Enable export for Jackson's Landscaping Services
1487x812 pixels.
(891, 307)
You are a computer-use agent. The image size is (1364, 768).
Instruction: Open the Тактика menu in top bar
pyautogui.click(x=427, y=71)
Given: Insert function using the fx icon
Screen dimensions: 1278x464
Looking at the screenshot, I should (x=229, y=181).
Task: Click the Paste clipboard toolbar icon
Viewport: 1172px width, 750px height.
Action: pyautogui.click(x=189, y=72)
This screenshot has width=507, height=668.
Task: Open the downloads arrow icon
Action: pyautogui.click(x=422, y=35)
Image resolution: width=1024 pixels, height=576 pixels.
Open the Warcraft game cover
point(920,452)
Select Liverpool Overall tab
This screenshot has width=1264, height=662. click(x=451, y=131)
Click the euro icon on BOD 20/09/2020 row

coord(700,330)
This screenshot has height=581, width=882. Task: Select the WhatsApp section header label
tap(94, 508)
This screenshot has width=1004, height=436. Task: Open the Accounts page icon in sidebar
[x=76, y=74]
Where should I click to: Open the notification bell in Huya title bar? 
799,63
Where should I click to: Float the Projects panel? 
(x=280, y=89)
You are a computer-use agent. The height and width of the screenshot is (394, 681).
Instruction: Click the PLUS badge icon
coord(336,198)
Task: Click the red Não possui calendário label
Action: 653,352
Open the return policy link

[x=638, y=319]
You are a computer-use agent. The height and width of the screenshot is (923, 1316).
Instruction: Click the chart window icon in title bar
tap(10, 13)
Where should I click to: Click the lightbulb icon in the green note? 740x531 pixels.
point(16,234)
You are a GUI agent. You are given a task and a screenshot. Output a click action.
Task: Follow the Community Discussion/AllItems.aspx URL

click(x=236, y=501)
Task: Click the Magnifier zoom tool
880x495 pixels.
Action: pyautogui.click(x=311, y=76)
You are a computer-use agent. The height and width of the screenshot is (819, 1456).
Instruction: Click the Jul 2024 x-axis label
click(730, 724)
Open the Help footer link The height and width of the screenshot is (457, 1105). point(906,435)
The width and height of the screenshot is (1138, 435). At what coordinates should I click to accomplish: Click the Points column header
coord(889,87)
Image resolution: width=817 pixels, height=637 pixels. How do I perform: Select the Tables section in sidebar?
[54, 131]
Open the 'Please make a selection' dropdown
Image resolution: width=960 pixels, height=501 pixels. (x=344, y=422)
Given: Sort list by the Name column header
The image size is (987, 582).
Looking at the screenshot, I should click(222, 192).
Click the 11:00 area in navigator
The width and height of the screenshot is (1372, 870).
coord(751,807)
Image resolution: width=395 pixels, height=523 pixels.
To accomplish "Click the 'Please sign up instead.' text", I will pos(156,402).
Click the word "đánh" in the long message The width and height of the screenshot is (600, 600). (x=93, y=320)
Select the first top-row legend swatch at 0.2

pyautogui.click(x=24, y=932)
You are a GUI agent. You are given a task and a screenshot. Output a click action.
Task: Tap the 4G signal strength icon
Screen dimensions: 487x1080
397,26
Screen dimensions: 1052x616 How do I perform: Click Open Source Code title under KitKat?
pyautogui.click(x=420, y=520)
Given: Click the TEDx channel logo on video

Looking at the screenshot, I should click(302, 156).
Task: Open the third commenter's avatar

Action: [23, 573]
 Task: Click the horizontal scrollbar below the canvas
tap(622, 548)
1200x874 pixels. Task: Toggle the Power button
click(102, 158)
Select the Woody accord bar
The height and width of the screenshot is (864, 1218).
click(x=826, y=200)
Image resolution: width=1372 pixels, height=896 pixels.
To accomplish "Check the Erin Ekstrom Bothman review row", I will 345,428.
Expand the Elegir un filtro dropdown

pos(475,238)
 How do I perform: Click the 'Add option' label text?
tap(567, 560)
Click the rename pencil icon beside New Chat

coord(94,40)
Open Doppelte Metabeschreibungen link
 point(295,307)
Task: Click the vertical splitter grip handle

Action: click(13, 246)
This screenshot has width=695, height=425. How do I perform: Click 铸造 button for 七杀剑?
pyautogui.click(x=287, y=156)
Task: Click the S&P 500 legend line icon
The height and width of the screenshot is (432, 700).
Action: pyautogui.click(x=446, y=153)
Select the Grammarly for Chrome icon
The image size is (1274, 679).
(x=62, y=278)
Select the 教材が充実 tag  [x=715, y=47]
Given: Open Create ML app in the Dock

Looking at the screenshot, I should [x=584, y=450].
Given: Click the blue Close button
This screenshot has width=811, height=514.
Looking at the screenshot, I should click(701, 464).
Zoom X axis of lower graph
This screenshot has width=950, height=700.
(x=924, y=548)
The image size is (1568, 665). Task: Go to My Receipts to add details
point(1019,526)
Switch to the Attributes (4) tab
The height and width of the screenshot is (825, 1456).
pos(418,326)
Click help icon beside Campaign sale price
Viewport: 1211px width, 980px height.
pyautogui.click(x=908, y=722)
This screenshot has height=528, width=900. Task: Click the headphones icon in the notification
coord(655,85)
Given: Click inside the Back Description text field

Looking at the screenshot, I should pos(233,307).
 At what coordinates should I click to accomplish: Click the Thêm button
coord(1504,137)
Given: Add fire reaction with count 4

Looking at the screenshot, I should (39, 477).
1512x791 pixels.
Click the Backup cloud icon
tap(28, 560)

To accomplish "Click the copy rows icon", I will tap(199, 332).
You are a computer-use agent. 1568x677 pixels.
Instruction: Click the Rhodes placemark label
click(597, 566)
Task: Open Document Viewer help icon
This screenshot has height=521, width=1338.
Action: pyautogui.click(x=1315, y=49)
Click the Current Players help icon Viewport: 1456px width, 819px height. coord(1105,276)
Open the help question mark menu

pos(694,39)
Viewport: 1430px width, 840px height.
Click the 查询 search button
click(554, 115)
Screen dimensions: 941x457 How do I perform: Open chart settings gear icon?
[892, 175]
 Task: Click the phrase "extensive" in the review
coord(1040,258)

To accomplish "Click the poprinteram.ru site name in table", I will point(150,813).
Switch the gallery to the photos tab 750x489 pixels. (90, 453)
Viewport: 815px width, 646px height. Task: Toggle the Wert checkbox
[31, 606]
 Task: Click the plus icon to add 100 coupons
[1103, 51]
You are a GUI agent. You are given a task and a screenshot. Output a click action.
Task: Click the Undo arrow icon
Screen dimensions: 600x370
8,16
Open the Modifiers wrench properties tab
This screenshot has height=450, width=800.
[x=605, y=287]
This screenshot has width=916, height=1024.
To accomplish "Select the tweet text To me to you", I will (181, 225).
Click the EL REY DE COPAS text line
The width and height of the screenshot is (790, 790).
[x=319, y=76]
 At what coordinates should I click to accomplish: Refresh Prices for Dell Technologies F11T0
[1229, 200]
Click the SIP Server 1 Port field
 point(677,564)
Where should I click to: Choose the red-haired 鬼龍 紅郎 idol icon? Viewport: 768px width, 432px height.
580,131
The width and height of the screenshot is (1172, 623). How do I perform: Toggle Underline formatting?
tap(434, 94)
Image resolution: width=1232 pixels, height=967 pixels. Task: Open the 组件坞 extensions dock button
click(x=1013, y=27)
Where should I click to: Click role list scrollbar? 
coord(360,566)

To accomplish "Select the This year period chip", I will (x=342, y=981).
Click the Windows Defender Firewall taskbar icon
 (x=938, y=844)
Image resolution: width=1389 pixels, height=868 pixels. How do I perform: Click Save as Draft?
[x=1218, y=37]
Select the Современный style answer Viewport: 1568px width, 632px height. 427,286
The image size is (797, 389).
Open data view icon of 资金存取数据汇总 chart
================================
__EXERCISE DETAILS__. Duplicate all of the entries above, line for line, without changing anything.

__EXPECTED OUTPUT__.
Enable export for Jackson's Landscaping Services
1487x812 pixels.
(891, 307)
You are a computer-use agent. The image size is (1364, 768).
Instruction: Open the Тактика menu in top bar
pyautogui.click(x=427, y=71)
Given: Insert function using the fx icon
Screen dimensions: 1278x464
Looking at the screenshot, I should (x=229, y=181).
Task: Click the Paste clipboard toolbar icon
Viewport: 1172px width, 750px height.
Action: pyautogui.click(x=189, y=72)
This screenshot has width=507, height=668.
Task: Open the downloads arrow icon
Action: pyautogui.click(x=422, y=35)
Image resolution: width=1024 pixels, height=576 pixels.
Open the Warcraft game cover
point(920,452)
Select Liverpool Overall tab
This screenshot has width=1264, height=662. click(x=451, y=131)
Click the euro icon on BOD 20/09/2020 row

coord(700,330)
This screenshot has height=581, width=882. Task: Select the WhatsApp section header label
tap(94, 508)
This screenshot has width=1004, height=436. Task: Open the Accounts page icon in sidebar
[x=76, y=74]
Where should I click to: Open the notification bell in Huya title bar? 
799,63
Where should I click to: Float the Projects panel? 
(x=280, y=89)
You are a computer-use agent. The height and width of the screenshot is (394, 681).
Instruction: Click the PLUS badge icon
coord(336,198)
Task: Click the red Não possui calendário label
Action: 653,352
Open the return policy link

[x=638, y=319]
You are a computer-use agent. The height and width of the screenshot is (923, 1316).
Instruction: Click the chart window icon in title bar
tap(10, 13)
Where should I click to: Click the lightbulb icon in the green note? 740x531 pixels.
point(16,234)
You are a GUI agent. You are given a task and a screenshot. Output a click action.
Task: Follow the Community Discussion/AllItems.aspx URL

click(x=236, y=501)
Task: Click the Magnifier zoom tool
880x495 pixels.
Action: pyautogui.click(x=311, y=76)
You are a computer-use agent. The height and width of the screenshot is (819, 1456).
Instruction: Click the Jul 2024 x-axis label
click(730, 724)
Open the Help footer link The height and width of the screenshot is (457, 1105). point(906,435)
The width and height of the screenshot is (1138, 435). At what coordinates should I click to accomplish: Click the Points column header
coord(889,87)
Image resolution: width=817 pixels, height=637 pixels. How do I perform: Select the Tables section in sidebar?
[54, 131]
Open the 'Please make a selection' dropdown
Image resolution: width=960 pixels, height=501 pixels. (x=344, y=422)
Given: Sort list by the Name column header
The image size is (987, 582).
Looking at the screenshot, I should click(222, 192).
Click the 11:00 area in navigator
The width and height of the screenshot is (1372, 870).
coord(751,807)
Image resolution: width=395 pixels, height=523 pixels.
To accomplish "Click the 'Please sign up instead.' text", I will pos(156,402).
Click the word "đánh" in the long message The width and height of the screenshot is (600, 600). (x=93, y=320)
Select the first top-row legend swatch at 0.2

pyautogui.click(x=24, y=932)
You are a GUI agent. You are given a task and a screenshot. Output a click action.
Task: Tap the 4G signal strength icon
Screen dimensions: 487x1080
397,26
Screen dimensions: 1052x616 How do I perform: Click Open Source Code title under KitKat?
pyautogui.click(x=420, y=520)
Given: Click the TEDx channel logo on video

Looking at the screenshot, I should click(302, 156).
Task: Open the third commenter's avatar

Action: [23, 573]
 Task: Click the horizontal scrollbar below the canvas
tap(622, 548)
1200x874 pixels. Task: Toggle the Power button
click(102, 158)
Select the Woody accord bar
The height and width of the screenshot is (864, 1218).
click(x=826, y=200)
Image resolution: width=1372 pixels, height=896 pixels.
To accomplish "Check the Erin Ekstrom Bothman review row", I will 345,428.
Expand the Elegir un filtro dropdown

pos(475,238)
 How do I perform: Click the 'Add option' label text?
tap(567, 560)
Click the rename pencil icon beside New Chat

coord(94,40)
Open Doppelte Metabeschreibungen link
 point(295,307)
Task: Click the vertical splitter grip handle

Action: click(13, 246)
This screenshot has width=695, height=425. How do I perform: Click 铸造 button for 七杀剑?
pyautogui.click(x=287, y=156)
Task: Click the S&P 500 legend line icon
The height and width of the screenshot is (432, 700).
Action: pyautogui.click(x=446, y=153)
Select the Grammarly for Chrome icon
The image size is (1274, 679).
(x=62, y=278)
Select the 教材が充実 tag  [x=715, y=47]
Given: Open Create ML app in the Dock

Looking at the screenshot, I should [x=584, y=450].
Given: Click the blue Close button
This screenshot has width=811, height=514.
Looking at the screenshot, I should click(701, 464).
Zoom X axis of lower graph
This screenshot has width=950, height=700.
(x=924, y=548)
The image size is (1568, 665). Task: Go to My Receipts to add details
point(1019,526)
Switch to the Attributes (4) tab
The height and width of the screenshot is (825, 1456).
pos(418,326)
Click help icon beside Campaign sale price
Viewport: 1211px width, 980px height.
pyautogui.click(x=908, y=722)
This screenshot has height=528, width=900. Task: Click the headphones icon in the notification
coord(655,85)
Given: Click inside the Back Description text field

Looking at the screenshot, I should pos(233,307).
 At what coordinates should I click to accomplish: Click the Thêm button
coord(1504,137)
Given: Add fire reaction with count 4

Looking at the screenshot, I should (39, 477).
1512x791 pixels.
Click the Backup cloud icon
tap(28, 560)

To accomplish "Click the copy rows icon", I will tap(199, 332).
You are a computer-use agent. 1568x677 pixels.
Instruction: Click the Rhodes placemark label
click(597, 566)
Task: Open Document Viewer help icon
This screenshot has height=521, width=1338.
Action: pyautogui.click(x=1315, y=49)
Click the Current Players help icon Viewport: 1456px width, 819px height. coord(1105,276)
Open the help question mark menu

pos(694,39)
Viewport: 1430px width, 840px height.
Click the 查询 search button
click(554, 115)
Screen dimensions: 941x457 How do I perform: Open chart settings gear icon?
[892, 175]
 Task: Click the phrase "extensive" in the review
coord(1040,258)

To accomplish "Click the poprinteram.ru site name in table", I will point(150,813).
Switch the gallery to the photos tab 750x489 pixels. (90, 453)
Viewport: 815px width, 646px height. Task: Toggle the Wert checkbox
[31, 606]
 Task: Click the plus icon to add 100 coupons
[1103, 51]
You are a GUI agent. You are given a task and a screenshot. Output a click action.
Task: Click the Undo arrow icon
Screen dimensions: 600x370
8,16
Open the Modifiers wrench properties tab
This screenshot has height=450, width=800.
[x=605, y=287]
This screenshot has width=916, height=1024.
To accomplish "Select the tweet text To me to you", I will (181, 225).
Click the EL REY DE COPAS text line
The width and height of the screenshot is (790, 790).
[x=319, y=76]
 At what coordinates should I click to accomplish: Refresh Prices for Dell Technologies F11T0
[1229, 200]
Click the SIP Server 1 Port field
 point(677,564)
Where should I click to: Choose the red-haired 鬼龍 紅郎 idol icon? Viewport: 768px width, 432px height.
580,131
The width and height of the screenshot is (1172, 623). How do I perform: Toggle Underline formatting?
tap(434, 94)
Image resolution: width=1232 pixels, height=967 pixels. Task: Open the 组件坞 extensions dock button
click(x=1013, y=27)
Where should I click to: Click role list scrollbar? 
coord(360,566)

To accomplish "Select the This year period chip", I will (x=342, y=981).
Click the Windows Defender Firewall taskbar icon
 (x=938, y=844)
Image resolution: width=1389 pixels, height=868 pixels. How do I perform: Click Save as Draft?
[x=1218, y=37]
Select the Современный style answer Viewport: 1568px width, 632px height. 427,286
The image size is (797, 389).
Open data view icon of 资金存取数据汇总 chart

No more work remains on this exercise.